Plan busca recuperar barrios en zonas turísticas y aisladas

5 junio, 2013

San Pedro de Atacama nunca deja de ser sinónimo de turismo. A lo largo del año, el número de habitantes que oficialmente viven en el pueblo (cerca de cinco mil) se duplica, y a veces hasta se triplica, debido a los visitantes, que repletan sus hoteles y hospederías.

Para los turistas, las casas de adobe, las calles de tierra y las construcciones precarias son parte de su encanto. No obstante, para los residentes muchos de los aspectos más característicos del pueblo necesitan una inversión del Estado.

Algunos, como María Solor, piden que pavimenten las calles, porque se transforman en un barrizal en invierno, o que se reparen las viviendas que se descascaran con el exceso de calor.

Necesidades de este tipo son las que busca atender un nuevo programa que lanzará este año el Ministerio de Vivienda y Urbanismo (Minvu) junto con la Subsecretaría de Desarrollo Regional (Subdere) para intervenir localidades como San Pedro: aisladas, pero de alto interés regional por su impacto turístico o su importancia estratégica.

Este año, el plan partirá con dos barrios emblemáticos.
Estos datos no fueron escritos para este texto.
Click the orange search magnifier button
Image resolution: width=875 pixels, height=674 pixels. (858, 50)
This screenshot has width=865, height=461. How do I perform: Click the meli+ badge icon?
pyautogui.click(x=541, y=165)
Además de San Pedro de Atacama, donde ya se restaura la iglesia local, la iniciativa se aplicará en Hanga Roa, Isla de Pascua, donde se generará un plan maestro urbano para revitalizar el pueblo con luminarias, mobiliario y cercos de madera.
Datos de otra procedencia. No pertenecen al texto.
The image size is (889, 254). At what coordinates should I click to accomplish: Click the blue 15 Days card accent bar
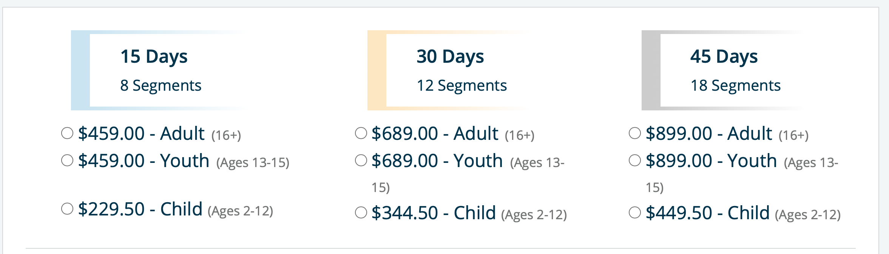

El ministro de Vivienda y Urbanismo, Rodrigo Pérez, afirma que para definir los barrios se priorizarán los que se ubiquen en zonas aisladas. “Son las que tienen bajo nivel de accesibilidad, escasa y dispersa población, de baja presencia y cobertura de servicios básicos y públicos, y que, a consecuencia de estos factores, se encuentran en una situación de desventaja y desigualdad social respecto del desarrollo del país. Dentro de estas zonas, empezaremos por las que tienen alto potencial de desarrollo turístico y donde la oferta formal del Estado tiene dificultades para llegar”, señala.

Para esta iniciativa se contempla invertir los mismos $550 millones del programa tradicional de recuperación de barrios, pero se busca allegar más recursos, debido a que la lejanía de estas zonas puede encarecer la ejecución de los trabajos.

Con esos fondos, que se aplicarán por 33 meses, se definirá un plan maestro con un proyecto “detonante” que permita generar un hito en los barrios. Esa obra será escogida por los vecinos mediante una votación.

El Gobierno ya está definiendo los próximos sectores donde se aplicará el programa. El subsecretario de Desarrollo Regional, Miguel Flores, señala que a partir de la restauración de las iglesias del Altiplano se añadirán las localidades de Belén, Socoroma y Putre. Ahí, entre la Subdere y el Minvu, se restaurarán las fachadas de viviendas típicas. También en la zona de Río Serrano, en Torres del Paine, se trabaja en un plan maestro para potenciar su carácter turístico. “Estamos desarrollando acciones conjuntas para intervenir en zonas donde hay condiciones favorables para un desarrollo armónico, con respeto a la identidad local y haciendo participar a la comunidad. Esta es una de las acciones que estamos tomando en una política nacional para integrar a las localidades aisladas”, afirma Flores.